*** Source document ***

To be successful as a corporate executive in the world of a Fortune 500 company requires careful, calculating branding; both to enter onto the playing field and to stay in the game. Also required is a substantial dose of that great universal mystery that we call luck.

I spent fifteen wonderful-difficult years as a SVP for major Wall Street icons, responsible for branding them and their products. If the old or "classic" way of looking at branding had a dominant theme or cliché example of how branding works, it would be that of the young ambitious executive on the way up, and the cliché location for the story would be New York City, and the cliché company would be on Madison Avenue or Wall Street and the cliché person would be me. I'm Catherine Kaputa and I lived that cliché.

I grew up in the 1950's and 60's like seventy seven million other Americans. If I was any more typical I'd start to become untypical, meaning I was so typical as to be almost unusual, so I think most of you can relate: because you're either part of the baby boom brand yourself or have been unduly influenced or annoyed, as this dominant brand makes its way through the last half of the 20th century and first half of the 21st.

*** End of Source document ***

*Exercises to complete*
1) Answer these questions from the branding essay:
(a) How long did the writer serve as a SVP for Wall Street firms?
(b) In which decades did the writer grow up?
(c) Besides careful branding, what else does the essay say a Fortune 500 executive needs to succeed?
2) Decide whether each statement agrees with the branding essay. Answer yes or no, and quote the words from the essay that decide it.
(a) The writer worked as a SVP for twenty years.
(b) The writer says luck plays a part in corporate success.
(c) The writer claims to have been an unusually atypical child of the 1950's.
3) Write out everything from "I grew up in" down to "of the 21st." in the branding essay, swapping "baby boom" for "postwar".

*** Source material ***

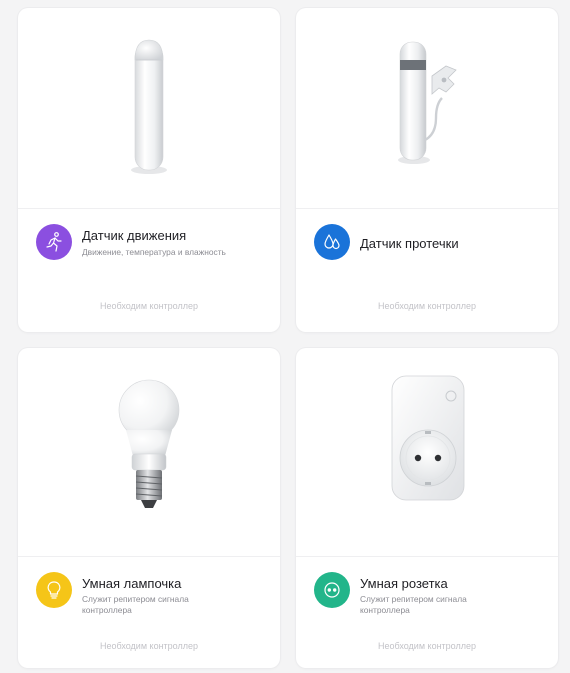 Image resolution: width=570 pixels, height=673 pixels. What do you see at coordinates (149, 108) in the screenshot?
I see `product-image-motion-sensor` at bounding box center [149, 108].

*** End of Source material ***
*** Source material ***

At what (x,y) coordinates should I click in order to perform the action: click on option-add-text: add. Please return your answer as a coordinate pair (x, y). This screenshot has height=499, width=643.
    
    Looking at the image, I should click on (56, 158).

*** End of Source material ***

*Numbered answers*
1)
(a) Fifteen years.
(b) The 1950's and 60's.
(c) A substantial dose of luck.

2)
(a) No: "I spent fifteen wonderful-difficult years as a SVP"
(b) Yes: "Also required is a substantial dose of that great universal mystery that we call luck."
(c) No: "I grew up in the 1950's and 60's like seventy seven million other Americans."

3)
I grew up in the 1950's and 60's like seventy seven million other Americans. If I was any more typical I'd start to become untypical, meaning I was so typical as to be almost unusual, so I think most of you can relate: because you're either part of the postwar brand yourself or have been unduly influenced or annoyed, as this dominant brand makes its way through the last half of the 20th century and first half of the 21st.